El reconocimiento a González Urrutia y a la verdadera dirigente de la derecha golpista (expresión que en Venezuela puede considerarse un pleonasmo), María Corina Machado, no es un mero gesto simbólico, sino elemento central de un plan de saqueo. Debe recordarse que la proclamación de Guaidó incluyó la entrega de la representación y los activos financieros de Venezuela en el exterior a su grupo de traidores.
El robo de las reservas auríferas es un ejemplo esclarecedor de lo que implica la estrategia de Occidente: hace casi exactamente dos años, el 30 de julio de 2022, un tribunal británico ordenó poner a disposición de ese personaje las 31 toneladas de oro depositadas en Reino Unido por el Banco Central de Venezuela con el absurdo argumento de que él ostentaba la legítima personería jurídica de su país.

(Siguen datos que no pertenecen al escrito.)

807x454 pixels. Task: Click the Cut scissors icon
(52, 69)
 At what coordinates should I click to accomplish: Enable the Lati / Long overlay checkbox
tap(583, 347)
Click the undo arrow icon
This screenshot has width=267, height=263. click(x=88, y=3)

Aunque Guaidó desapareció del escenario tan pronto como dejó de ser útil a los intereses occidentales, los recursos robados nunca le fueron devueltos al pueblo venezolano. Se trató de la inauguración de una nueva modalidad de piratería de Washington y sus aliados contra los países del sur global, consistente en desconocer a los gobiernos legítimos, respaldar a cualquier aventurero dispuesto a ponerse a sus órdenes y, a través de esta clase de marionetas, desviar los fondos a los que puedan echar mano.

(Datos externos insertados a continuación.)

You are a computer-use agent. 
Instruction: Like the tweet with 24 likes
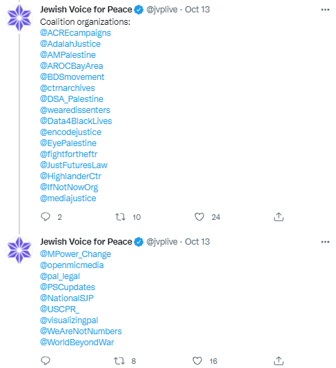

Las naciones latinoamericanas y caribeñas, vejadas a lo largo de toda su historia por este tipo de maniobras, deberían ser las primeras en alzar la voz contra el injerencismo en los asuntos venezolanos. Sin embargo, 15 países de la región acompañaron a Washington y Ottawa en un fallido proyecto de resolución violatorio de la soberanía venezolana en el seno de la Organización de Estados Americanos (OEA). El desfiguro de esta iniciativa queda patente desde el hecho de que se permitió participar en ella al régimen de Dina Boluarte, el cual llegó al poder mediante un golpe de Estado y es rechazado por un abrumador 95 por ciento de los ciudadanos; y hasta por 98 por ciento en las regiones donde su imposición se cobró más víctimas mortales. En contraste, México puede sentirse orgulloso de contar con el único gobierno que se pronunció de manera firme en contra de la resolución que transgrede los principios de la legalidad internacional y de la propia OEA.
El desarrollo de la situación no deja ningún lugar para las dudas: lo que ocurre en Venezuela es la lucha de un país para preservar su soberanía frente a los embates imperialistas y sus agentes locales. En este contexto, las voces progresistas deben situarse con firmeza del lado de Venezuela, piensen lo que piensen de sus gobernantes.